401k is an employer-sponsored retirement plan. It derived its name from subsection 401k of the Internal Revenue Code (Title 26 of the United States Code). With this, employers can help their workers save for retirement and reduce taxable income as well. Employees can choose to contribute some of their earnings to 401k and these are often matched by the employers. Account holders will not pay income tax on the amount that they contributed to 401k as well as the interest earned within the account before it is withdrawn. Employees have the right to choose on what investment (look for the best 401k investment) their savings would be placed but a 401k plan is typically administered by their employers.
A 401k plan is sometimes, if not often times, a strategy of employers to keep their best employees and maintain a competitive work environment. As time goes by, your 401k funds increases and there are times as well that we need money for emergencies. Borrowing from 401k is possible.

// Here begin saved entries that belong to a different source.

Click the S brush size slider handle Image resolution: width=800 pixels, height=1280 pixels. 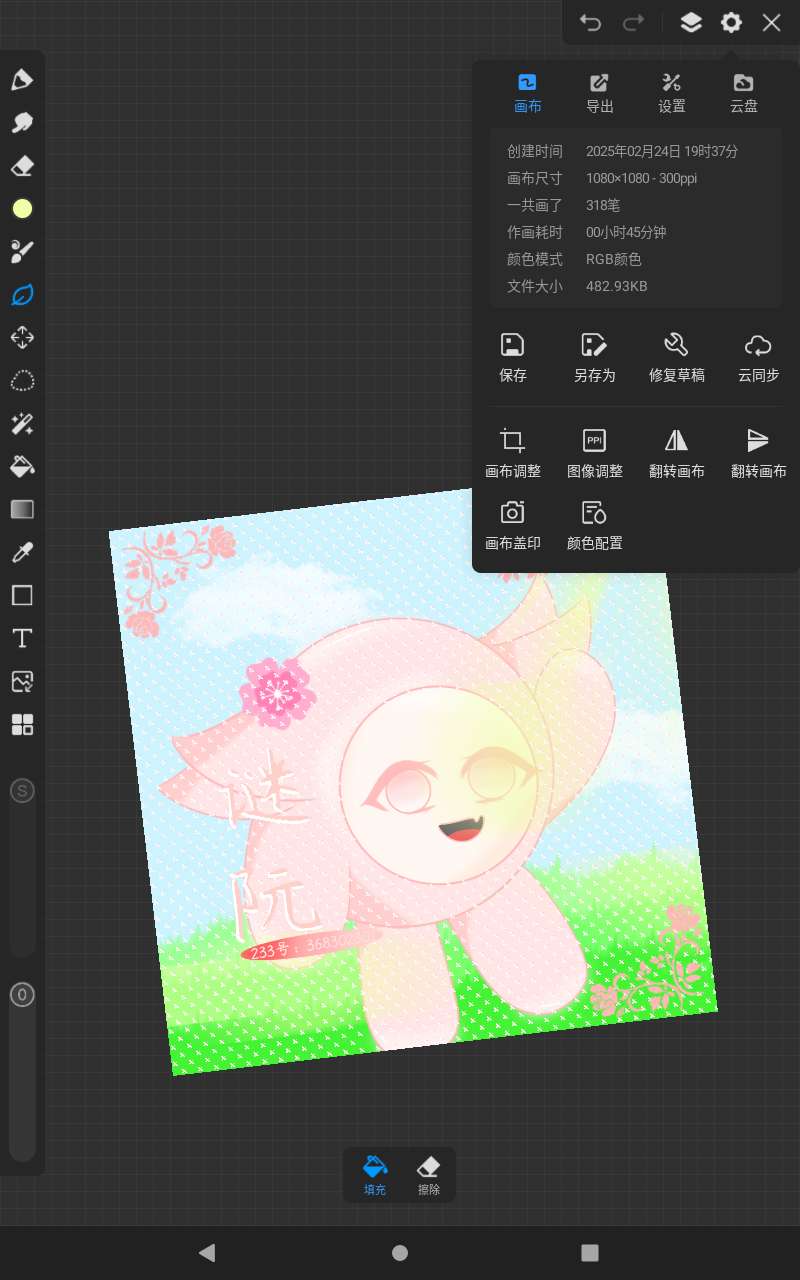coord(22,792)
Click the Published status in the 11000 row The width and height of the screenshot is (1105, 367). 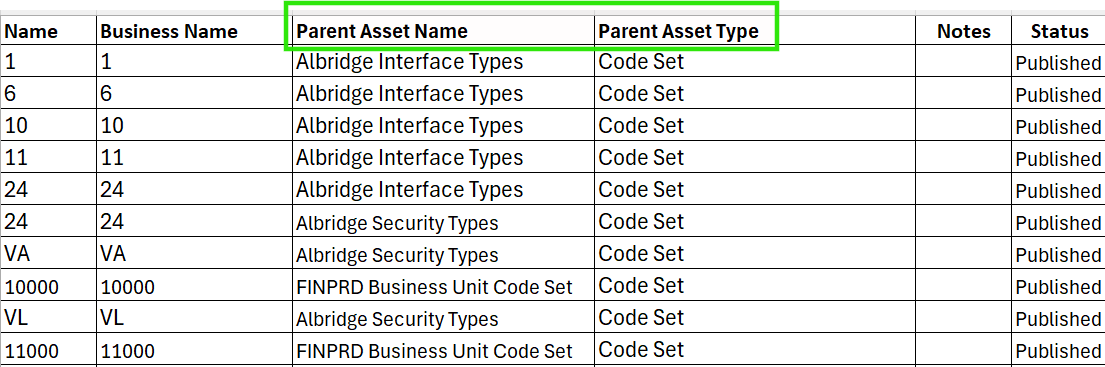point(1058,350)
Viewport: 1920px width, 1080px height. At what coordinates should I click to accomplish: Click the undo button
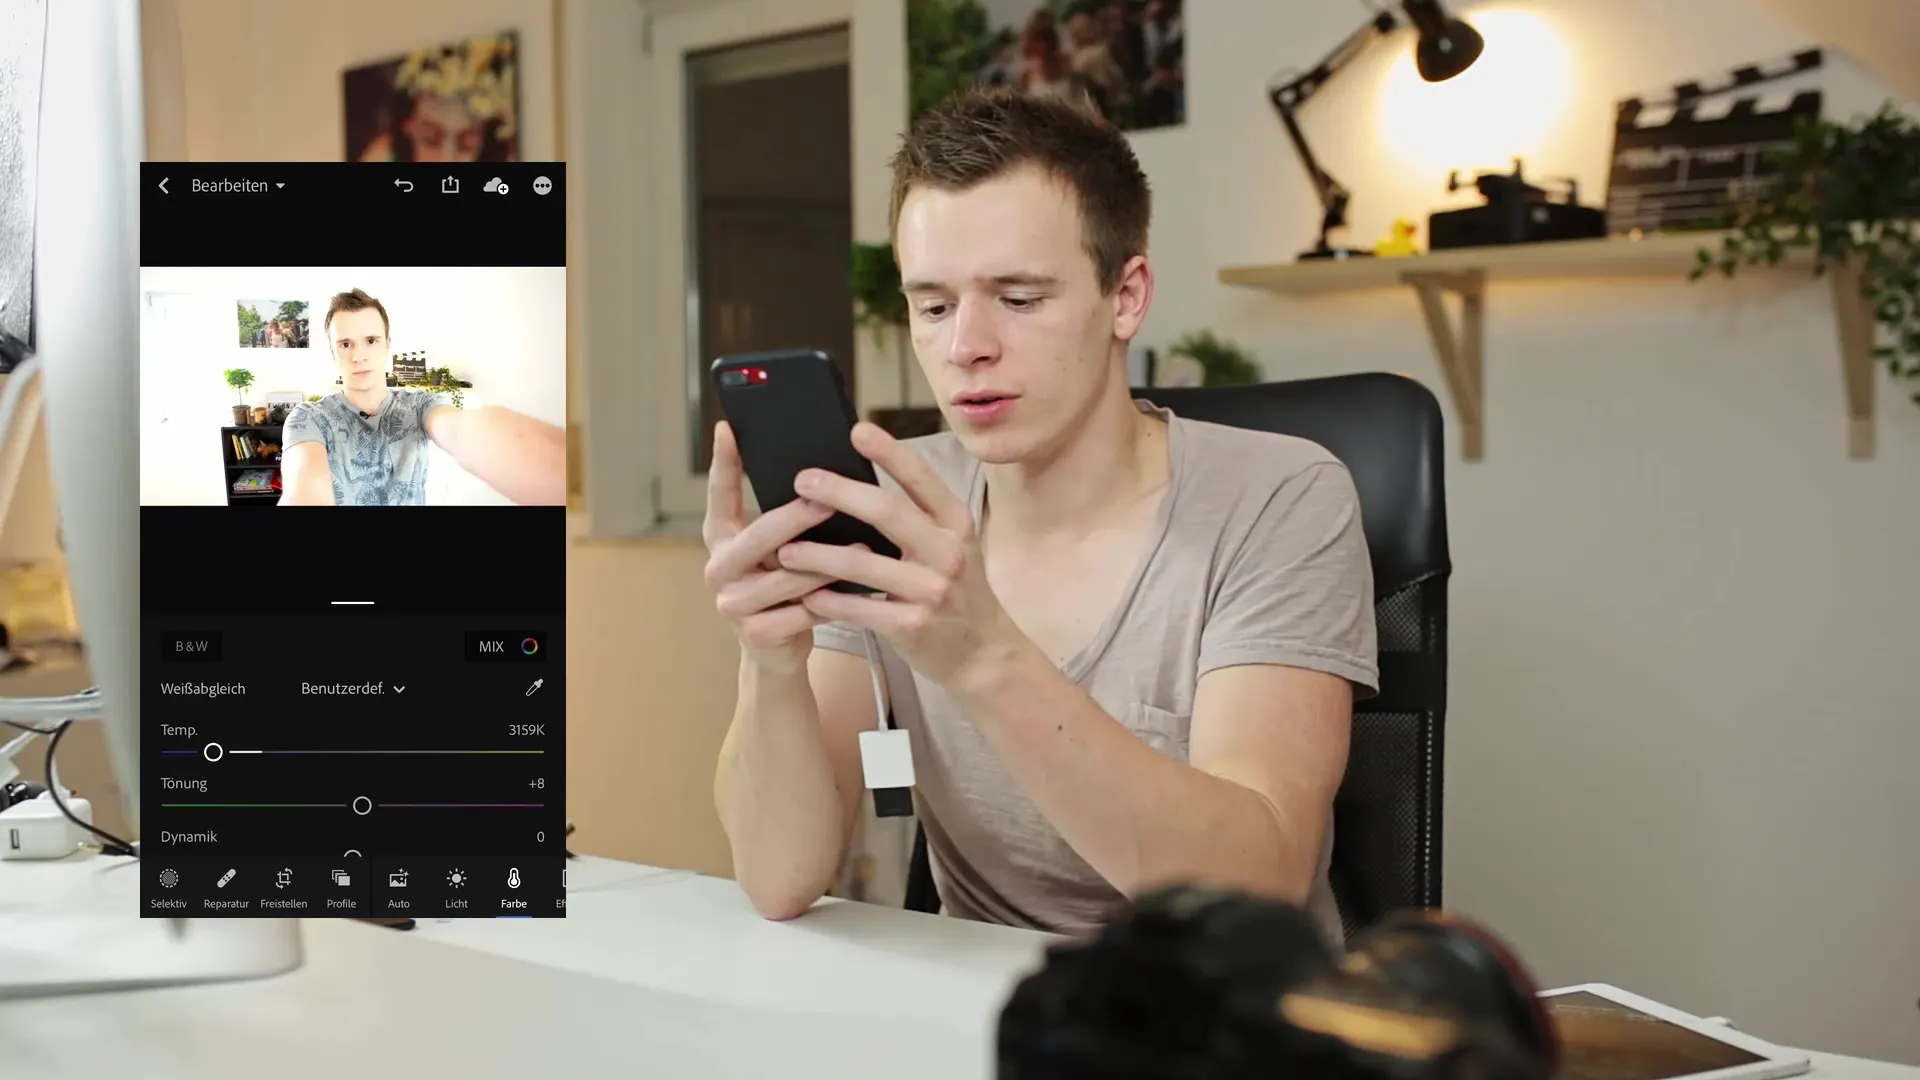point(405,185)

401k loan rules may vary for each type of account, but these are the basic steps:
- Have a word with your 401k plan administrator. These personnel are usually from the Human Resource Department or Payroll Department of your company. They may handle it themselves or refer you to an external person who handles 401k transactions.
- With the qualified person to talk to about your 401k plan, ask about the rules. Most plans allow you to borrow usually up to 50% of your principal. Most importantly, never forget to ask about the repayment rules and do take note about it.
- You should have a budget plan that would help you pay back your loans. Standard repayment period is 5 years but for certain situations a 401k hardship withdrawal extension can be arranged.
- Read the fine print. With it you can determine the minimum amount requirement for a 401k loan. This is done by 401k providers for them to determine the level of hardship of the loan.
- There is also maximum number of loans that you can do with your 401k. You need to determine how many times you can borrow from your plan so that you will know how much money you should take out for each transaction.
- To prevent penalties and income taxes, assess the definition of hardship according to your employer, 401k provider, and according to the federal government. These are usually unemployment, college tuition payments, or major health issues. These will serve as your guidelines in writing hardship letters.
- Last, but not least, maintain steady employment. It is easier to repay what you owe when you are still employed with the company that administered your 401k.
Rollover Your 401k
In the case that you would be leaving your current employer and you have a 401k plan with them, you have several options on what to do with your 401k. You can just leave it with your previous employer, roll it over to your new employer’s 401k plan, roll it over to an IRA, or cash it out. Among the four, cashing out 401k is not advisable to the least. Although you can still get a considerable amount of money out of your 401k, but this will greatly be reduced because of the 30%-40% tax and 10% penalty. Knowing that, doing this should be your last resort.